Copy the lines below word for word, and leave out any pictures.

» **INFORMATION SUPPLIED**
>> start

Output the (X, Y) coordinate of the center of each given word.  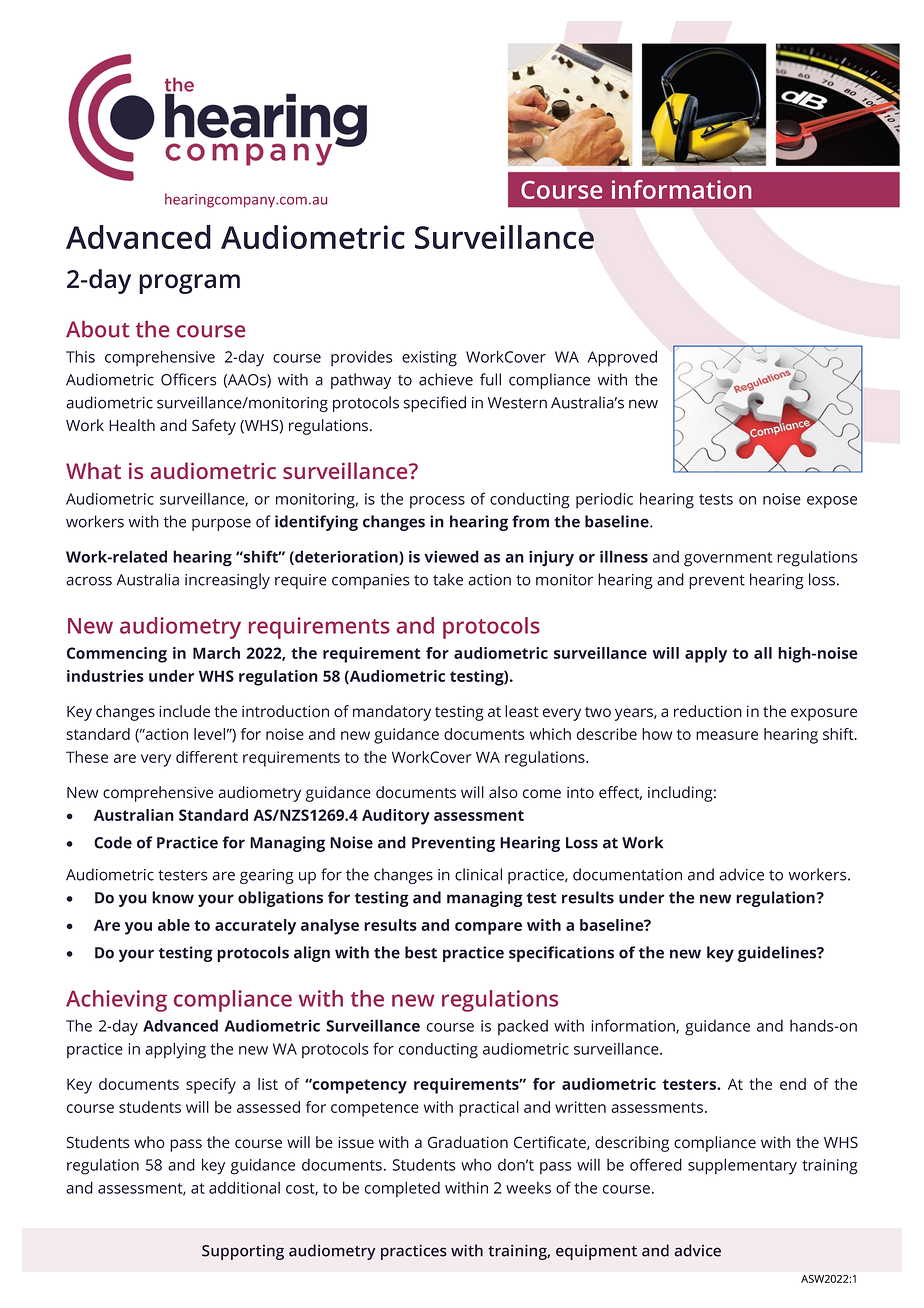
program (189, 284)
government (728, 559)
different (207, 757)
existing (429, 359)
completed (402, 1189)
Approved (622, 358)
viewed (451, 556)
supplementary (742, 1166)
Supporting (243, 1252)
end (793, 1084)
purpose (221, 524)
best (421, 952)
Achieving (116, 1001)
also (503, 792)
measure (727, 735)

>> end

» **ANSWER TO THIS TASK**
Output the (X, Y) coordinate of the center of each given word.  
program (189, 284)
government (728, 559)
different (207, 757)
existing (429, 359)
completed (402, 1189)
Approved (622, 358)
viewed (451, 556)
supplementary (742, 1166)
Supporting (243, 1252)
end (793, 1084)
purpose (221, 524)
best (421, 952)
Achieving (116, 1001)
also (503, 792)
measure (727, 735)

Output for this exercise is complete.